**Information given**:
-------

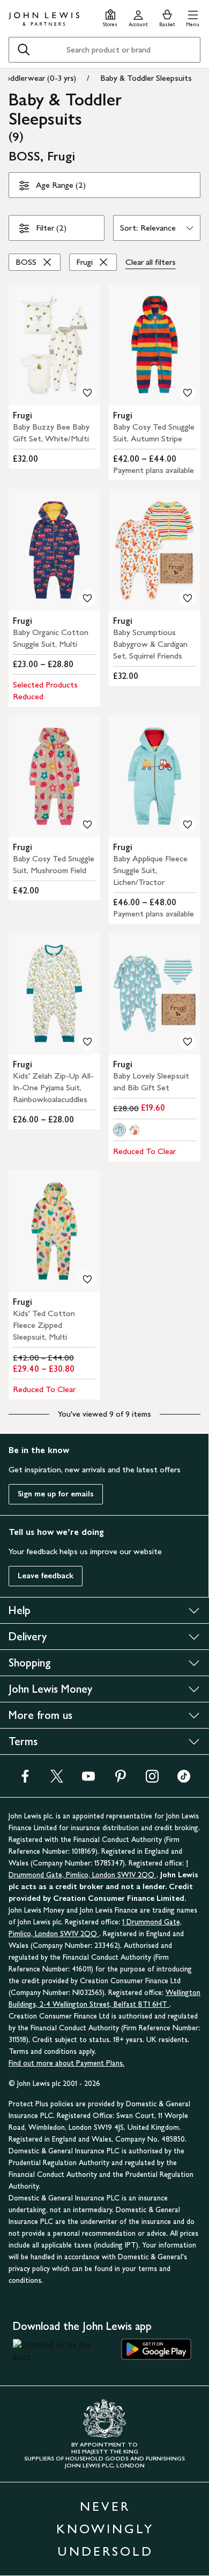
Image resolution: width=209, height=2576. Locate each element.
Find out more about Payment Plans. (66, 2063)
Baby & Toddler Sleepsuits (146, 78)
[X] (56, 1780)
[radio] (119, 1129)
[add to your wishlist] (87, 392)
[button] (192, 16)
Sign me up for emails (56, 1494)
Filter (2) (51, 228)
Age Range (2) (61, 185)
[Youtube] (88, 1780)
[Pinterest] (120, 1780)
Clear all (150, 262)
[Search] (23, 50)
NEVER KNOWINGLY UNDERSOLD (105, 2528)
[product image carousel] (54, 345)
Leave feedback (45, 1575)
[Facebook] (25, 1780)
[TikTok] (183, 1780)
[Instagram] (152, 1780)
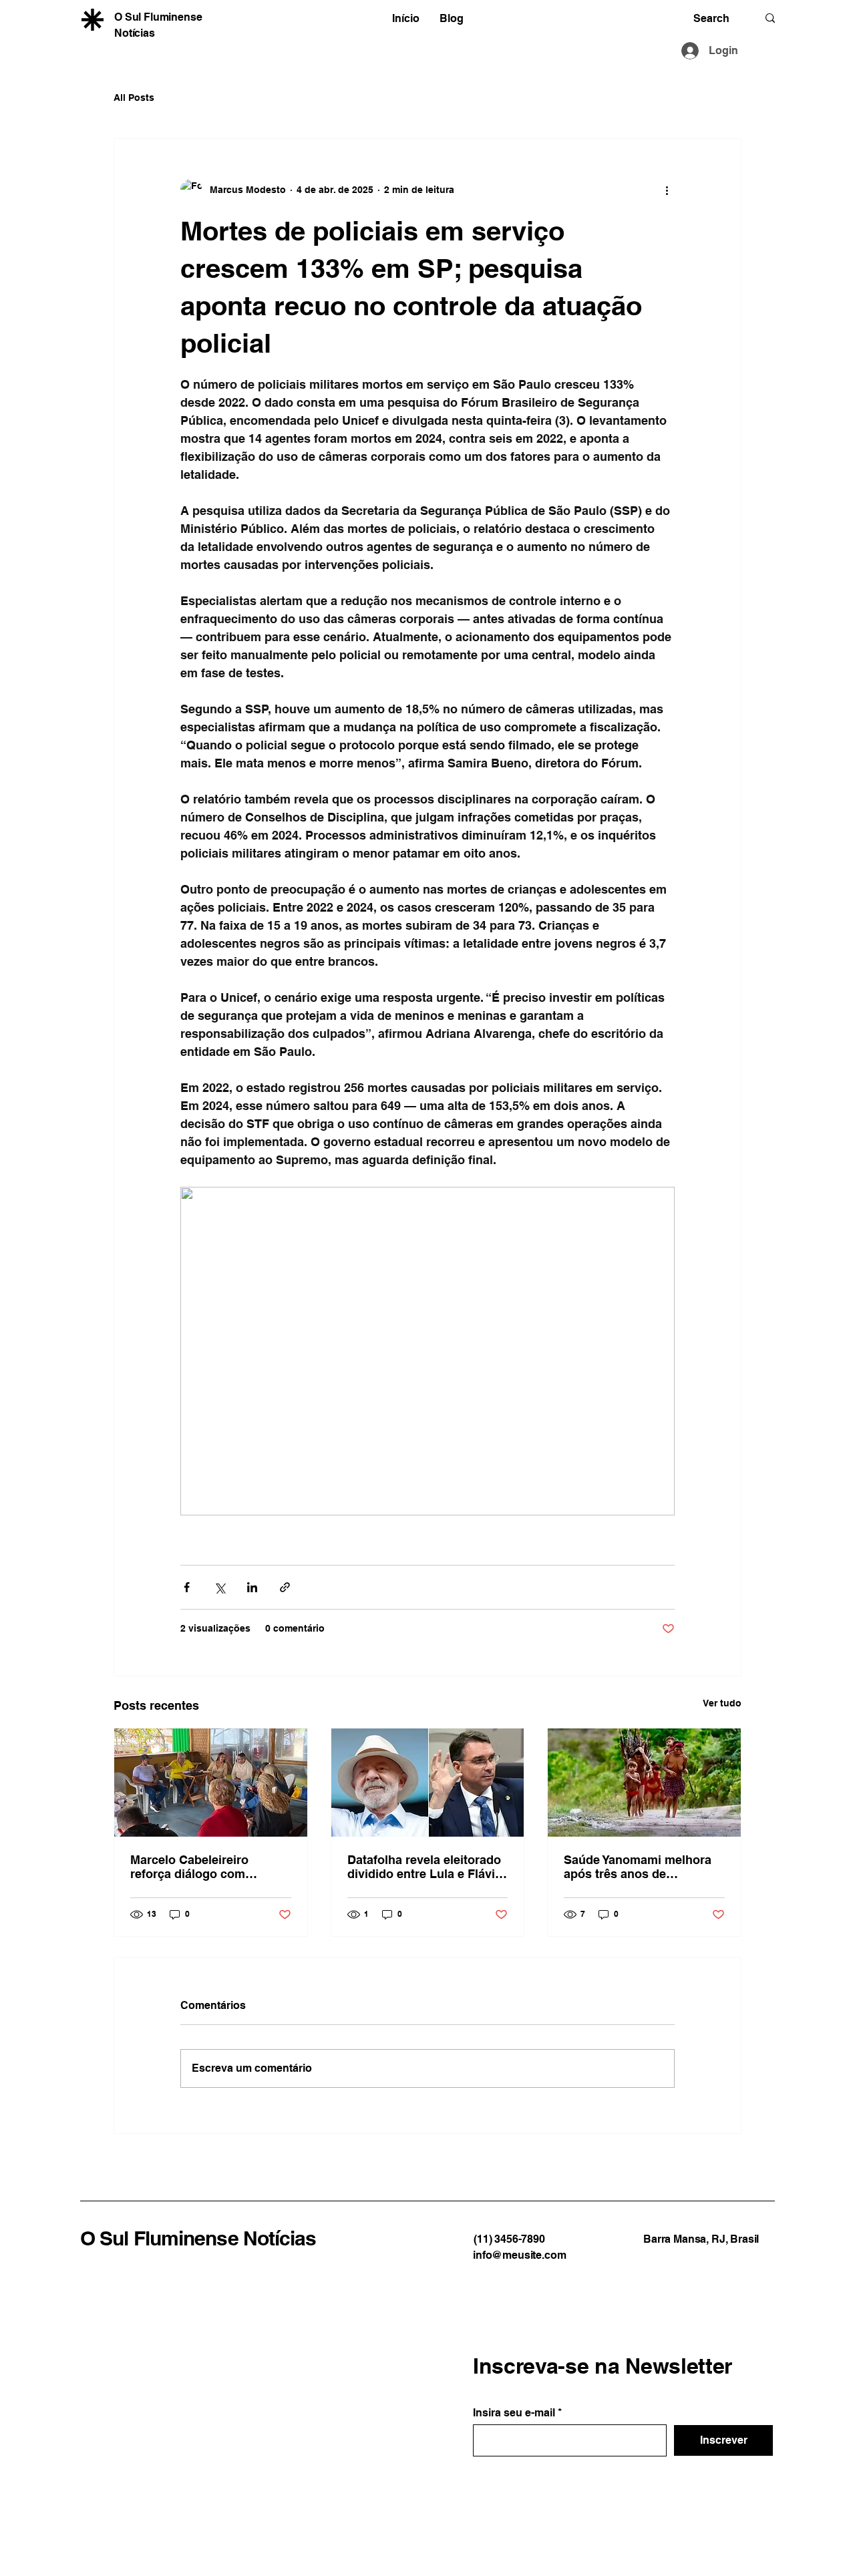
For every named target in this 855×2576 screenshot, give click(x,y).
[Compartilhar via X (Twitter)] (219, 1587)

-------

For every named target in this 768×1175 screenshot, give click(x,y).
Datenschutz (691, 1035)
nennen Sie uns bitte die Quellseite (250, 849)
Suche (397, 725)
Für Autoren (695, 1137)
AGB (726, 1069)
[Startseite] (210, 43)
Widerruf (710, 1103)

-------

**What is required**:
In the listing above, find the line with "[add to your wishlist] (87, 392)" and the line with "NEVER KNOWINGLY UNDERSOLD (105, 2528)". Output those two lines and every line between them, exactly as written.

**Result**:
[add to your wishlist] (87, 392)
[button] (192, 16)
Sign me up for emails (56, 1494)
Filter (2) (51, 228)
Age Range (2) (61, 185)
[Youtube] (88, 1780)
[Pinterest] (120, 1780)
Clear all (150, 262)
[Search] (23, 50)
NEVER KNOWINGLY UNDERSOLD (105, 2528)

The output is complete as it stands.